**REQUIRED TASK:**
Reproduce each line of the material below verbatim.

┄┄┄┄┄┄┄┄┄┄┄┄┄┄┄┄┄┄┄┄

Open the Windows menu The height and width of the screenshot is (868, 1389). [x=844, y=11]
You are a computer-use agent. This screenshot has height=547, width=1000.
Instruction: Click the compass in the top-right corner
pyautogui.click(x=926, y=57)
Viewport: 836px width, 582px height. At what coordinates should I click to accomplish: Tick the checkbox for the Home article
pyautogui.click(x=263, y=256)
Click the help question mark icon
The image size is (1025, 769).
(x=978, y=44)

┄┄┄┄┄┄┄┄┄┄┄┄┄┄┄┄┄┄┄┄

**REPLY:**
Open the Windows menu The height and width of the screenshot is (868, 1389). [x=844, y=11]
You are a computer-use agent. This screenshot has height=547, width=1000.
Instruction: Click the compass in the top-right corner
pyautogui.click(x=926, y=57)
Viewport: 836px width, 582px height. At what coordinates should I click to accomplish: Tick the checkbox for the Home article
pyautogui.click(x=263, y=256)
Click the help question mark icon
The image size is (1025, 769).
(x=978, y=44)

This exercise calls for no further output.